Second, Sunstein argues that an agency can use equity as a justification for not adopting a complete quantified cost-benefit analysis. Sunstein illustrates how a U.S. Department of Justice rule that facilitates building access for those who use wheelchairs was ultimately based on non-quantifiable considerations. The Department estimated the monetized costs of the rule at $600 million and the monetized benefits at $300 million. But the Department also recognized the importance of the rule in ensuring dignity and equity for those who use wheelchairs.

To justify the $300-million shortfall in the Justice Department’s access rule, Sunstein explains that the Department used a “break-even analysis” to supplement the incomplete cost-benefit figures. The Department found that reaching the break-even point would cost each person in the local community 5 cents per use in one scenario or $2.20 per use in a different situation. Since the cost to each individual was small, the Department concluded that the building access was worthwhile to regulate.

Finally, Sunstein considers “welfare effects” or “distributional justice” as a suitable explanation for not using cost-benefit analysis.
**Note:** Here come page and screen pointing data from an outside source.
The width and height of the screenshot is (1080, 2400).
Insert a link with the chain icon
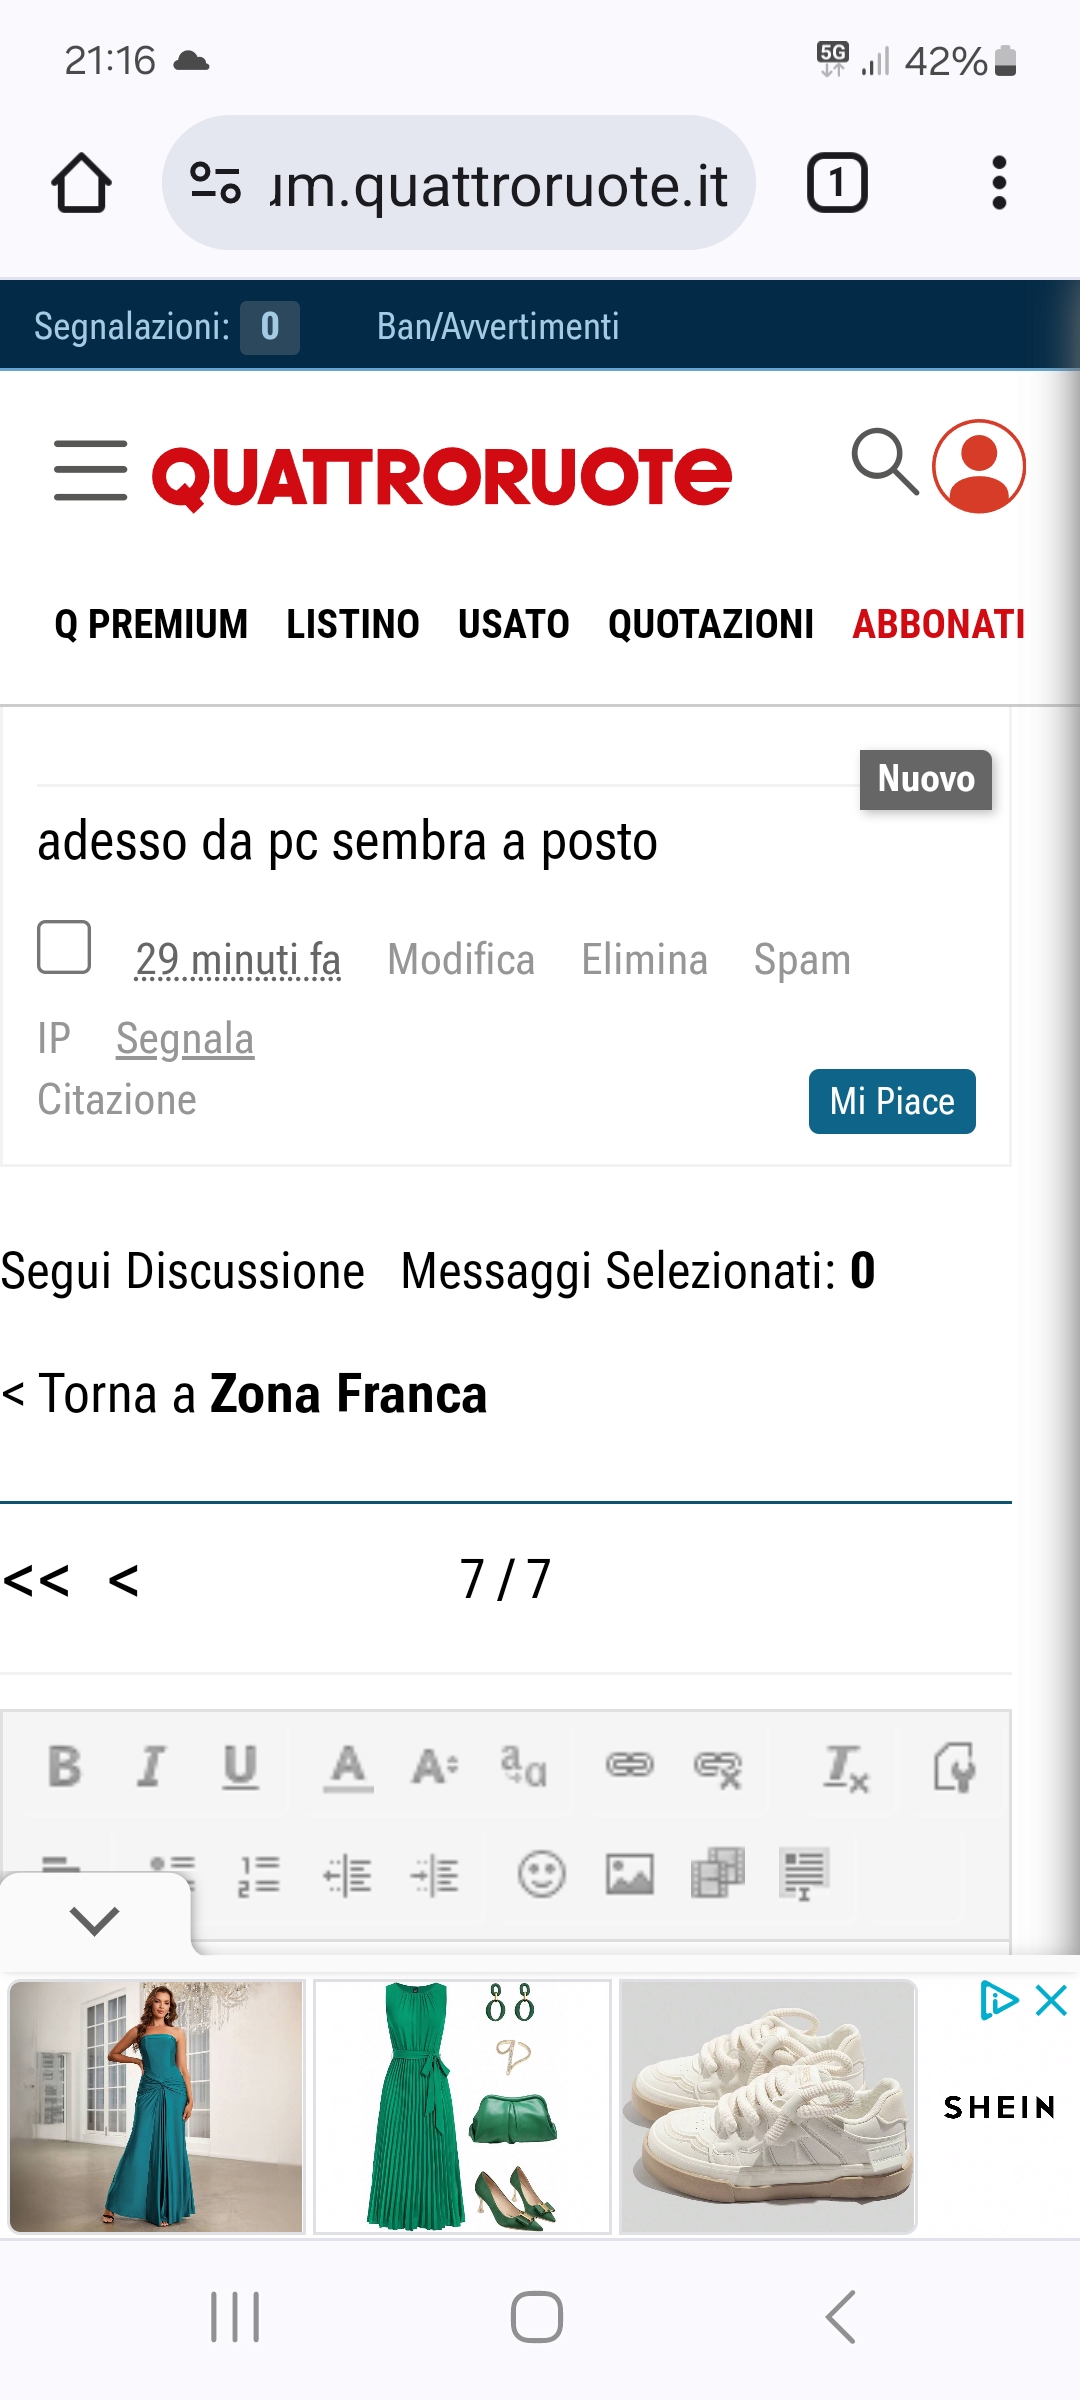click(x=629, y=1767)
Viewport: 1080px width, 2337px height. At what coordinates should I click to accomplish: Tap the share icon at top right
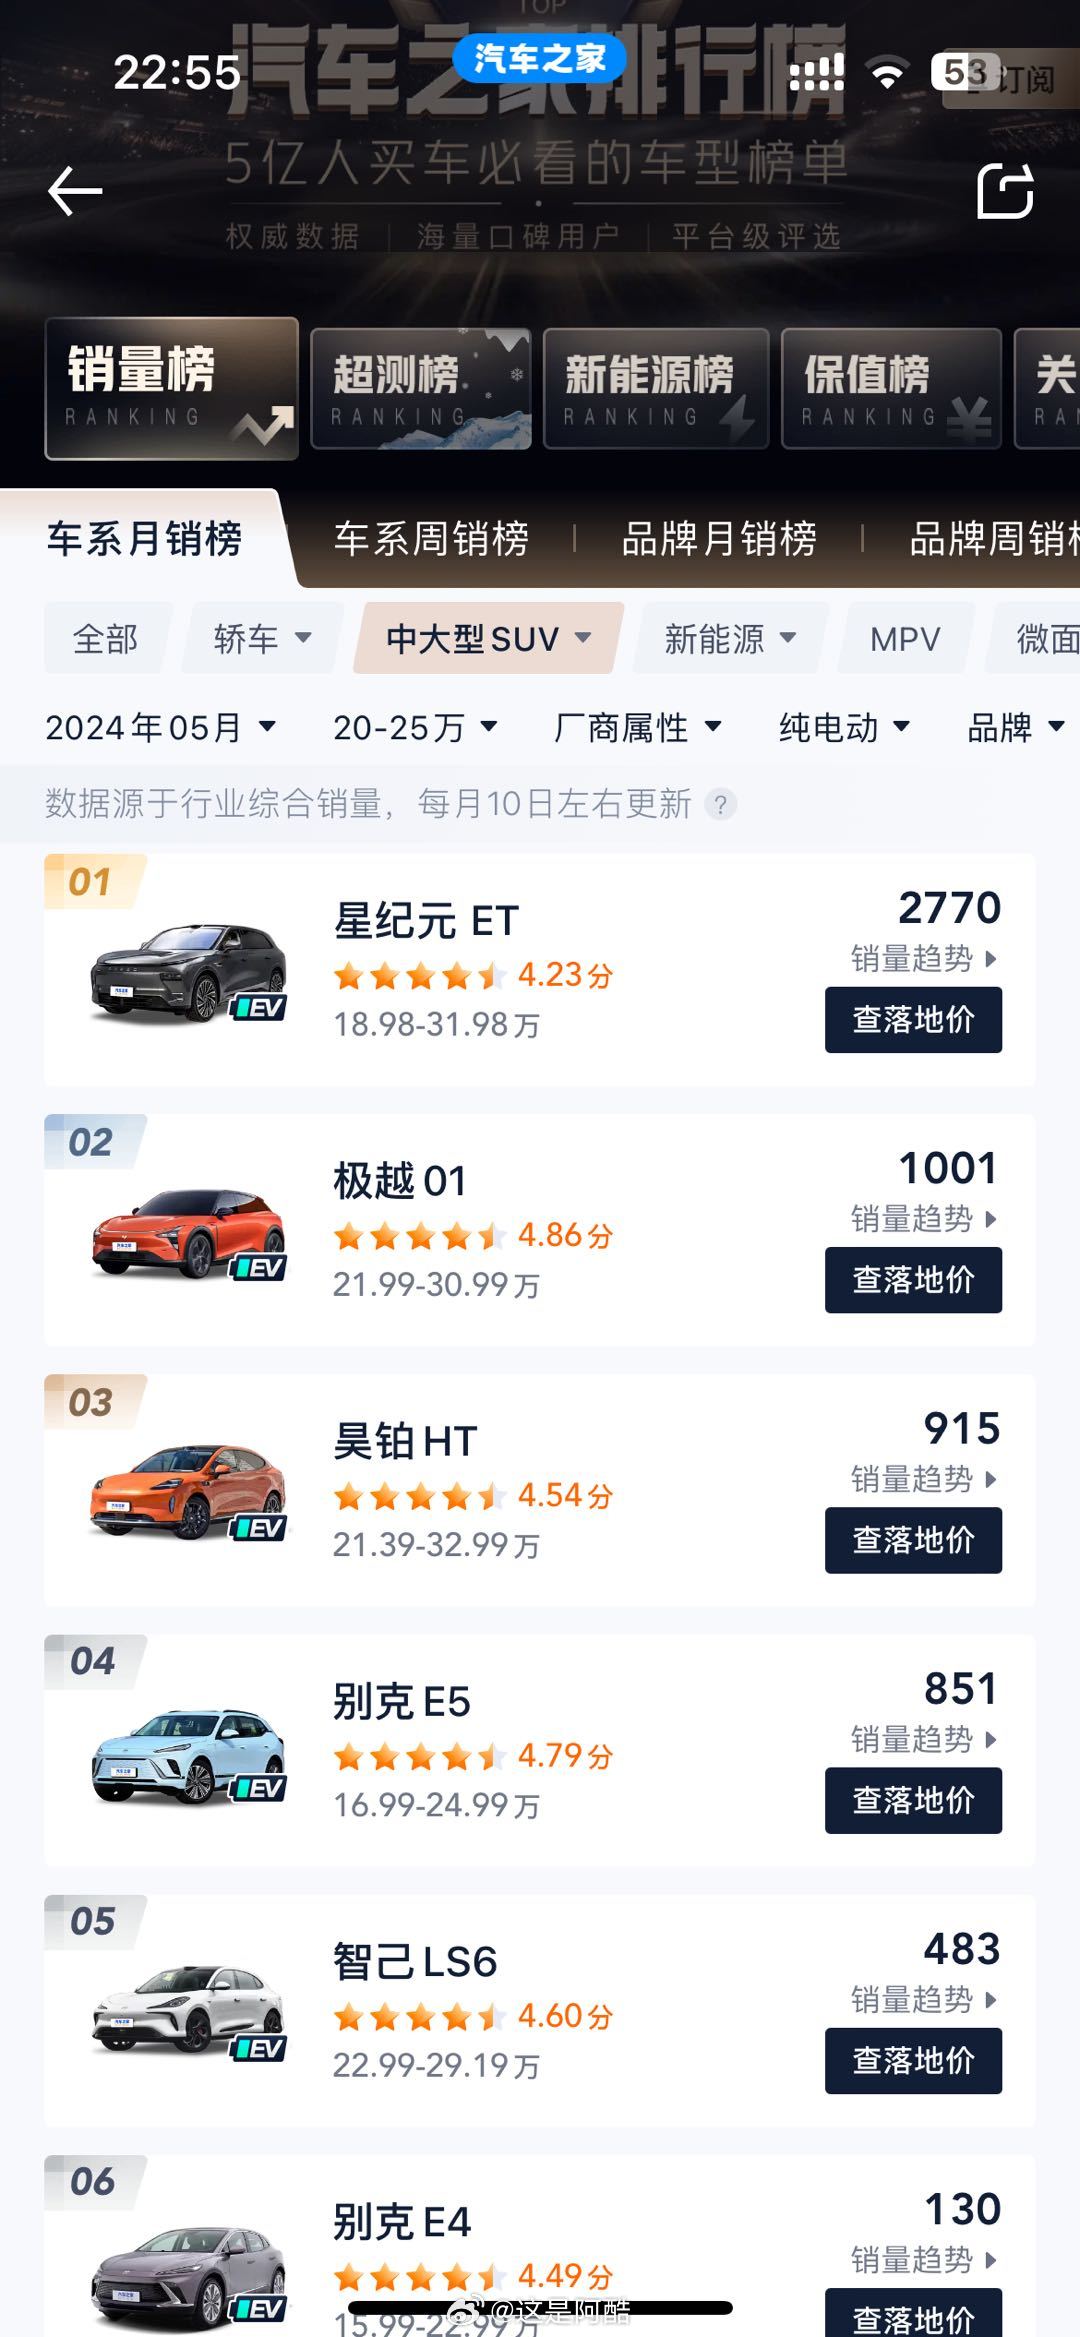pyautogui.click(x=1005, y=191)
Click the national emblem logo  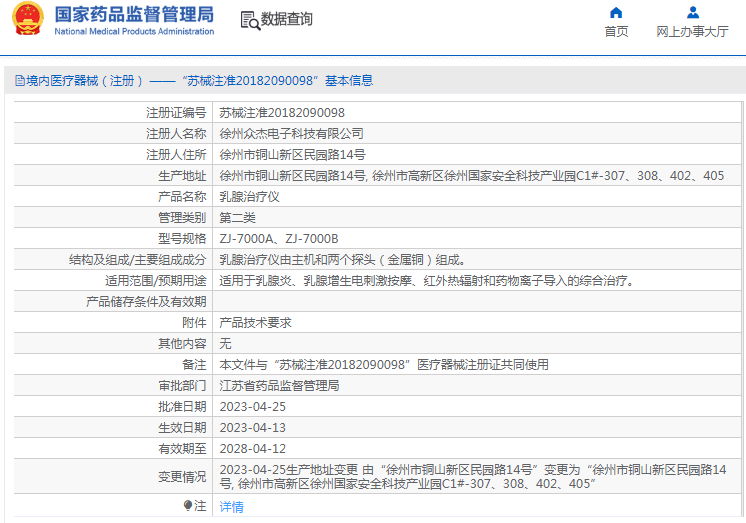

He presents a hypothetical regulation by the U.S. Occupational Safety and Health Administration (OSHA) that aims to reduce premature deaths of workers. Even if the rule would cost consumers $200 million, but gain only $135 million in benefits for workers, under a principle of fair distribution, one may argue that the regulation is still justifiable. To support this position, Sunstein reasons that it fits OSHA’s primary goal of protecting “relatively disadvantaged” workers and that the net cost of $65 million remains within “reasonable bounds.”

In the end, Sunstein concludes that quantified cost-benefit analysis, when available, may be the best way for agencies to demonstrate rulemaking processes and justify regulatory decisions. But under certain circumstances, an agency can find ways other than quantified cost-benefit analysis to justify its rules.